As one of the organizers and presenters of the series, I would like to point out a a few things:
1) The event was never intended as a dialogue or discussion group of various viewpoints on the conflict but rather a presentation of views less often heard in mainstream media and certainly not within the Jewish community. An event that attempts to find common ground and engages in peace-building within the Jewish community may be a worthwhile enterprise, however, it would be very different from our series. Some of us would love to attend such an event if and when it is organized.

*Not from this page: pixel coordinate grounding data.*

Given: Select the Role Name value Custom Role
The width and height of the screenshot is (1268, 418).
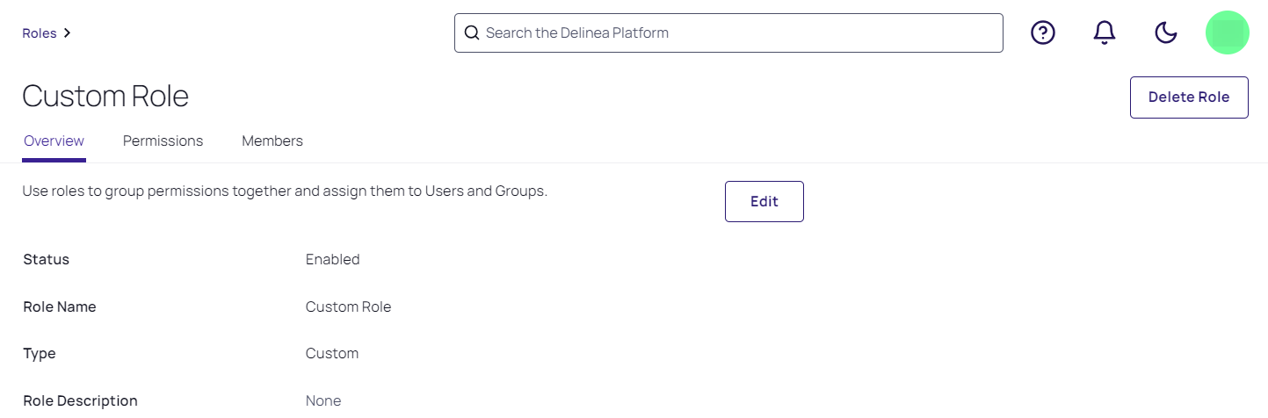Looking at the screenshot, I should [x=348, y=306].
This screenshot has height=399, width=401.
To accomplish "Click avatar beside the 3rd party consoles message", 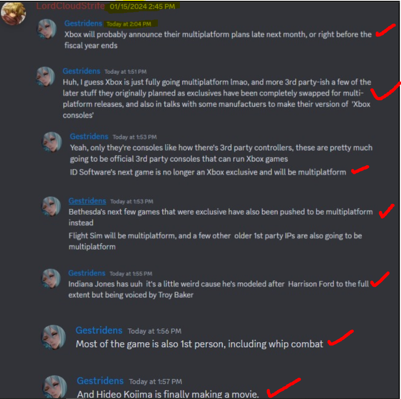I will tap(52, 142).
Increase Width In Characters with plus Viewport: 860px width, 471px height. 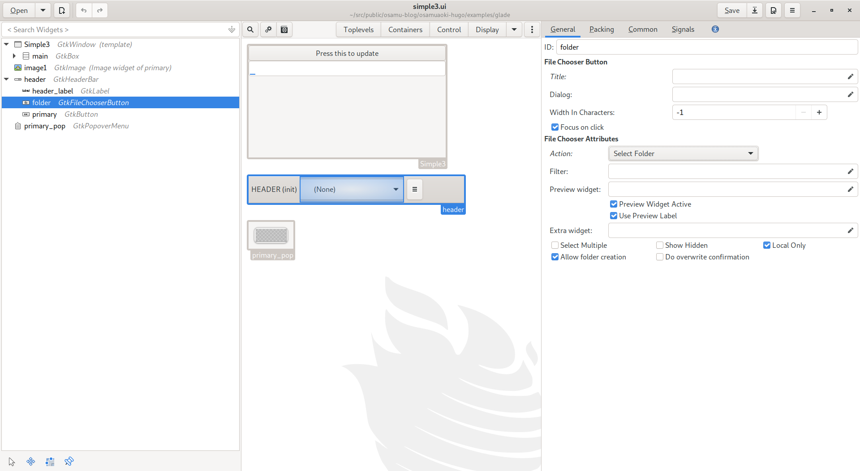819,112
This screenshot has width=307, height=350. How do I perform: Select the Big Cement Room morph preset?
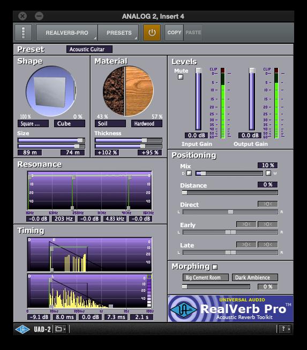click(206, 277)
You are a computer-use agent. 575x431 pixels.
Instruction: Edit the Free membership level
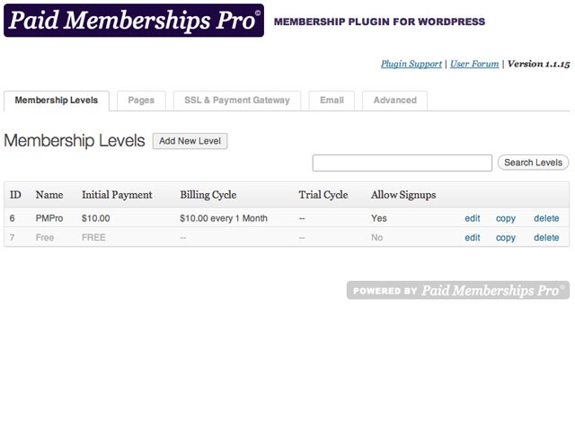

2) The presenters’ perspectives were that most Palestinians, as well as most Israelis, are indeed good, kind and peace-seeking people. Guy’s contention that Israel was portrayed as an evil entity that needs to be destroyed is completely his conjecture. Criticizing Israeli policy and the occupation does not mean we want to destroy Israel, just as criticizing U.S. policies in Iraq and Afghanistan does not mean we want to destroy the United States.
3) The conundrum of how a state can be Jewish and democratic is not new and has been debated in the Knesset and elsewhere for many years. Avraham Burg, a former Knesset speaker and former head of the Jewish Agency, as well as other Jews and Israelis, have opined that the two attributes are not compatible.
4) The accusation about experimental weapons testing on Palestinian children is another conclusion Guy reached on his own from our mentioning the use of dense inert metal explosives and white phosphorous during Cast Lead, something that was well-documented in the Goldstone report and elsewhere.
What Guy apparently was looking for was that his version of the truth be heard: Israel can do no wrong and the Palestinians are to blame for everything. Bad things do not exist in the occupied territories and if they do, they are justified. This is exactly the message that our series was intended to debunk.
All of the above is debatable. However, most disturbing is Guy’s last paragraph, where, under the guise of a few rhetorical questions, he intimates that people like us, Jews who are outspoken and opposed to the occupation, have no place within the Jewish community. Questioning the democratic character of Israel and worse yet, supporting the Boycott, Divestment and Sanctions movement, makes those of us who are Jewish no longer legitimate. What chutzpah for Guy Gelbart, a representative of a foreign country, paid to represent the Israeli government here in our community, to weigh in on who should be part of the Jewish community in Tucson, Arizona.